Although TrkA blocker alone did not aggravate liver injury in BDL animals, it should be noted that concomitant administration of TrkA blocker, but not p75NTR blocker, counteracted the hepatoprotective effect of NGF in vivo, perhaps in part because of the existence of multiple ligands (for example, NGF and proNGF) of TrkA and p75NTR in vivo. As NGF has a high affinity for TrkA and a low affinity for p75NTR, the significance of TrkA signaling might only be revealed when NGF is sufficiently abundant.
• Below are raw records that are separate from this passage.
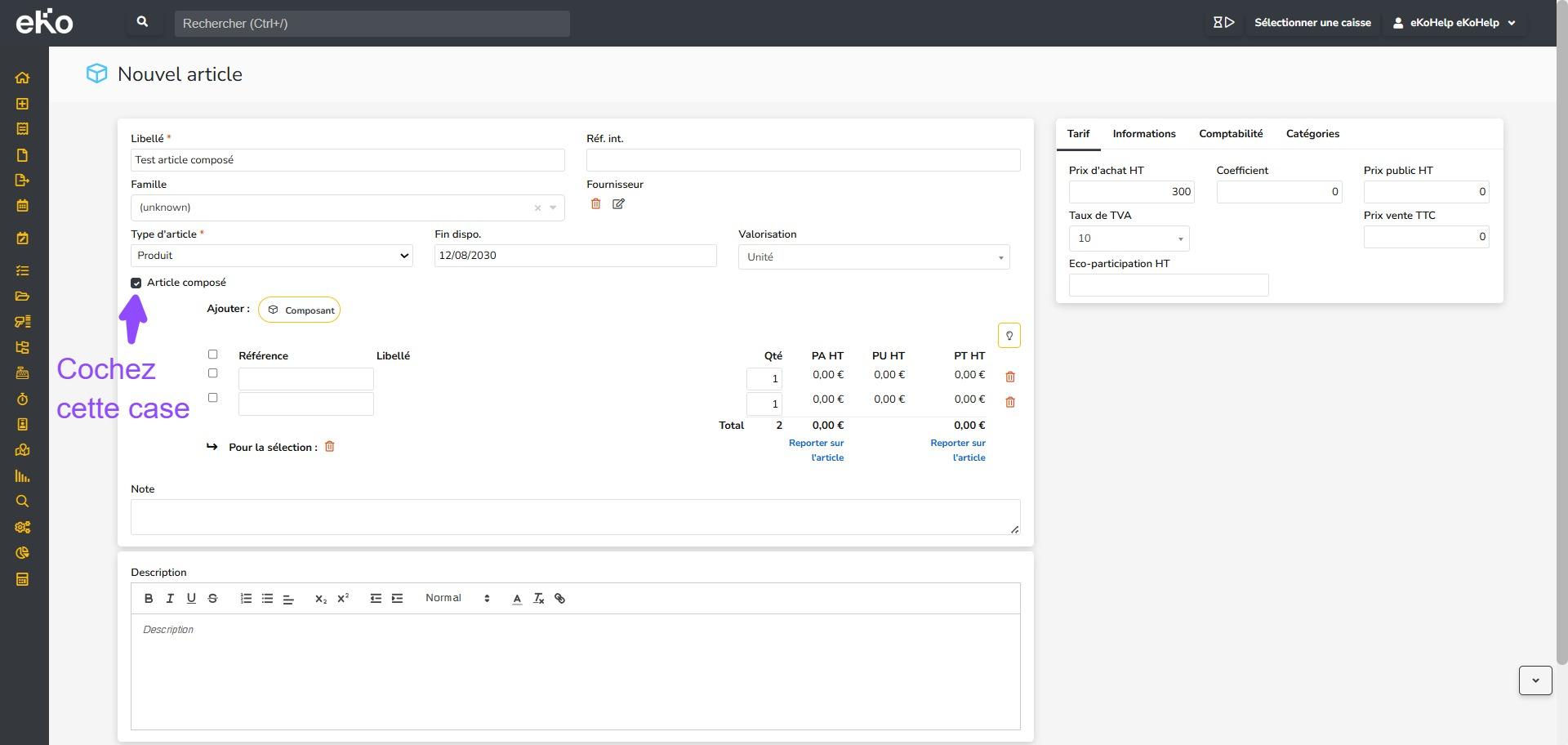Click the Composant add button
This screenshot has height=745, width=1568.
click(300, 310)
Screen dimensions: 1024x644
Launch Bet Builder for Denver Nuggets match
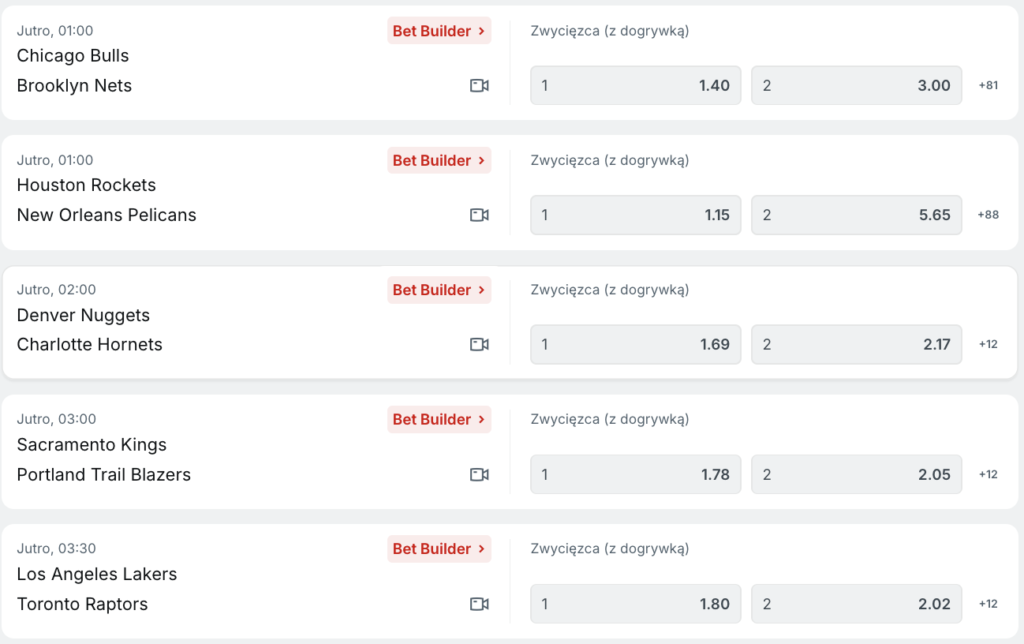(439, 290)
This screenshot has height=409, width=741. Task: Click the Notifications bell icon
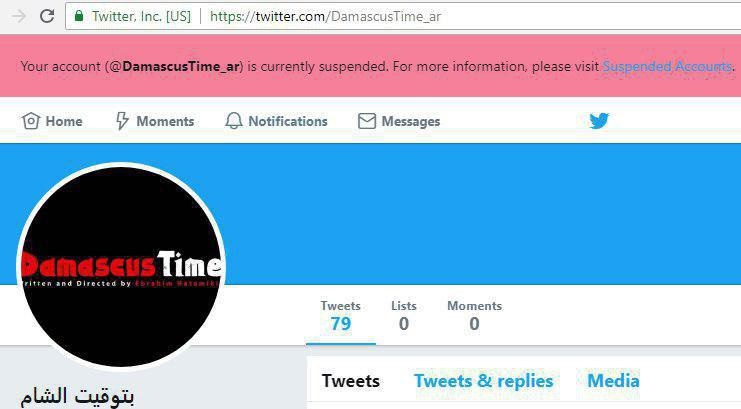pyautogui.click(x=233, y=121)
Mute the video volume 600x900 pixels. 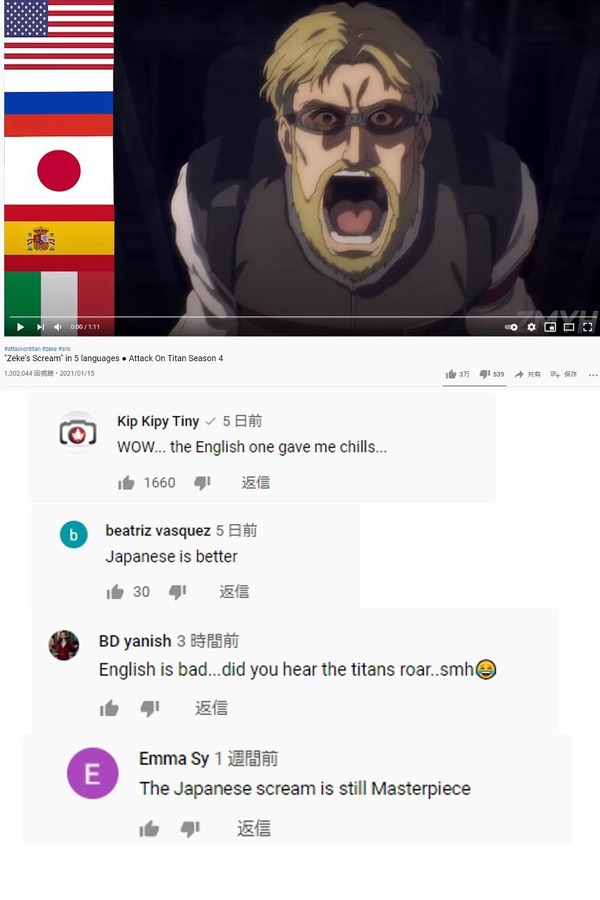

Indeed, how these two receptors interact to determine cell survival is difficult to decipher, largely because both can signal independently or coincidentally, depending on the cell type, number of different ligands and physiological conditions.35 Taken together, our results suggested that the TrkA pathway might be critical for the therapeutic effect of additional NGF treatment in BDL animals.
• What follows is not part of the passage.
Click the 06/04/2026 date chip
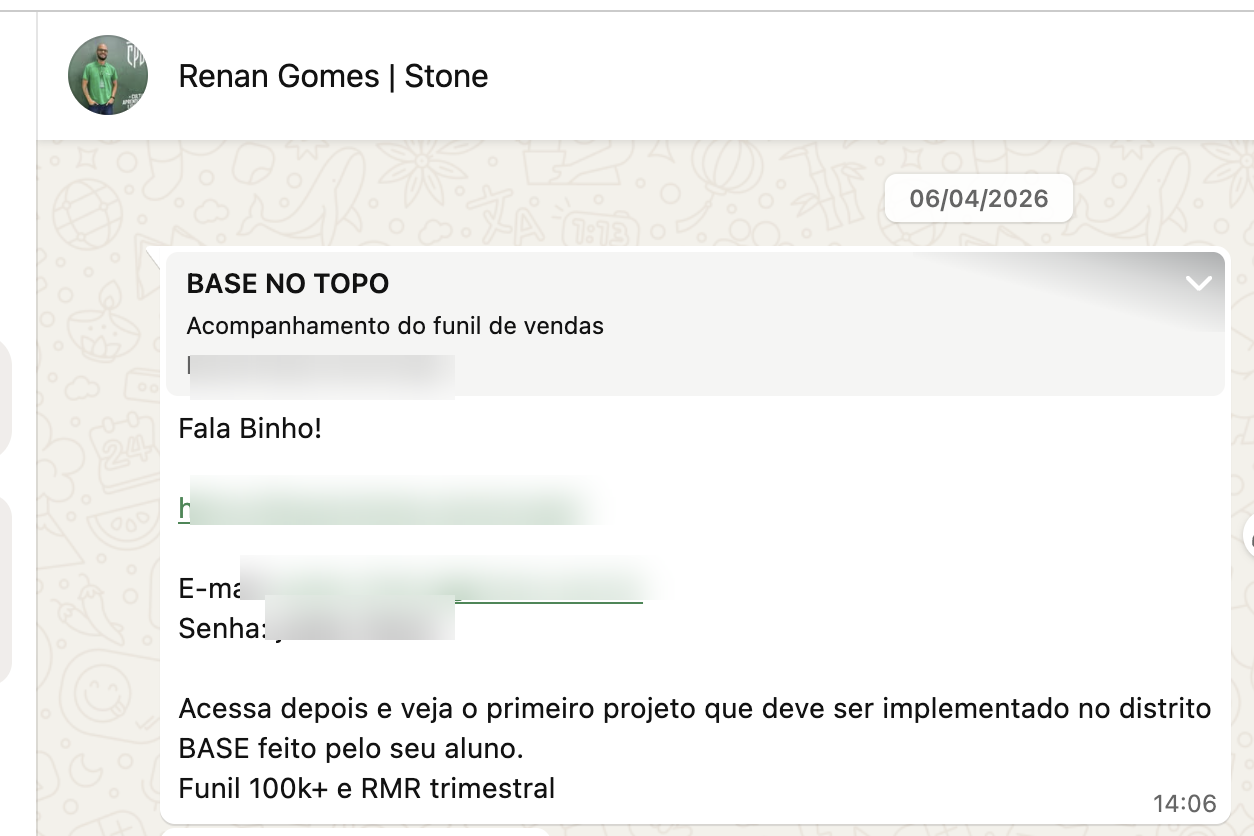(x=978, y=197)
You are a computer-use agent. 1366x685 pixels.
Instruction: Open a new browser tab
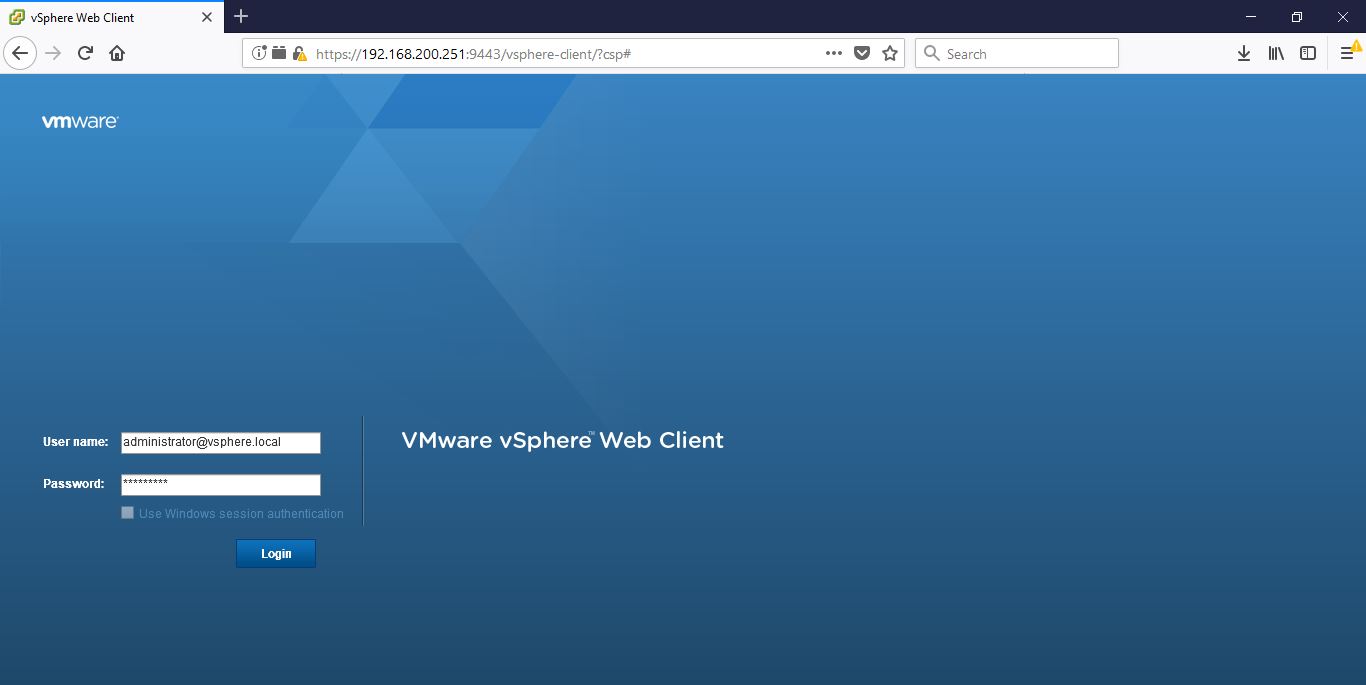[241, 16]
Both TrkA and p75NTR signaling could activate a number of pro-survival signaling machineries. The pro-survival pathways downstream of TrkA include the signaling mediated by phosphoinositide-3 kinase/Akt,36 ERK37 and NF-κB.38 By contrast, p75NTR signaling could also promote cell survival via the protein kinase C ζ,39 NF-κB36, 37, 39 and phosphoinositide-3 kinase pathways.38 The present study demonstrated that NGF induced NF-κB pathways in Huh-7 hepatocytes, and NF-κB activity had an important role in the regulation of SIRT1 expression therein, whereas pharmacological blockade of NF-κB counteracted the in vitro hepatoprotective effects of NGF and proNGF. It will therefore be interesting to further evaluate the crosstalk among TrkA, p75NTR, NF-κB and phosphoinositide-3 kinase in hepatocytes.
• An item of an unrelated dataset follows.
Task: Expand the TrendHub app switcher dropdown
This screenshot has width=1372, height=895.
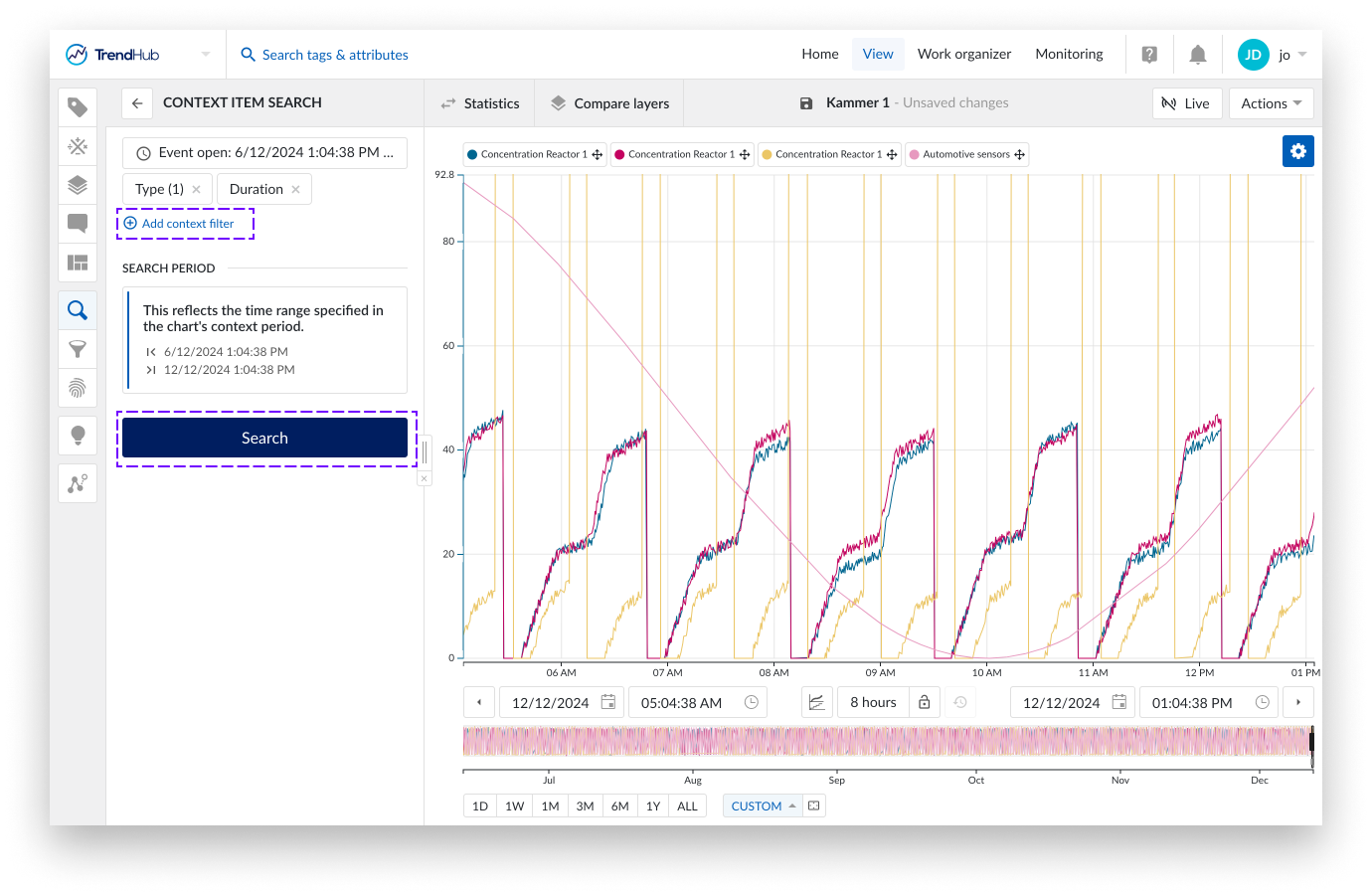Action: tap(206, 55)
SIRT1 belongs to the family of NAD+-dependent class III histone deacetylases and is able to deacetylate several nuclear proteins, such as histones, transcription factors and cofactors.40 However, cytoplasmic SIRT1 could also directly interact with cytoplasmic proteins41 and therefore modulate important signaling pathways, including NGF signaling.42 SIRT1 has been reported to be involved in cell differentiation, survival and metabolism.43, 44 In liver tissues, downregulation of SIRT1 contributed to D-galactosamine/lipopolysaccharide-induced liver injury, whereas resveratrol (a SIRT1 agonist) prevented this liver injury.45 SIRT1 was also proposed to be a potential therapeutic target in nonalcoholic fatty liver disease.46 The present study proposed that SIRT1 has a role in cholestatic liver injury, possibly by modulating NGF signaling.

There were some limitations, however, of the present study. First, Huh-7 cells are usually regarded as a cell line of human hepatocellular carcinoma, instead of normal hepatocytes. The in vitro mechanistic findings of this study partially supported our claims, which could be reproduced in normal human hepatocytes. Second, the BDL animal model does not completely represent the cholestatic liver injury of hepatolithiasis, which might last for months or even years. Last, we did not study all of the ligands of p75NTR and TrkA and we only focused on NGF signaling in the present study. It should be noted that ligands other than NGF and proNGF might have physiological roles in cholestatic liver injury. The pathophysiological significance of these ligands merits further investigation.

In conclusion, we reported that NGF, proNGF and their receptors were expressed in the hepatocytes of human hepatolithiasis liver samples. Moreover, exogenous NGF administration could inhibit hepatocyte apoptosis through the activation of both TrkA and p75NTR in cholestatic animal models. The hepatoprotective effects of NGF were closely associated with the upregulation of the antiaging transcription factor, SIRT1. The NGF/SIRT1 axis could be regarded as a potential target for the treatment of cholestatic disease.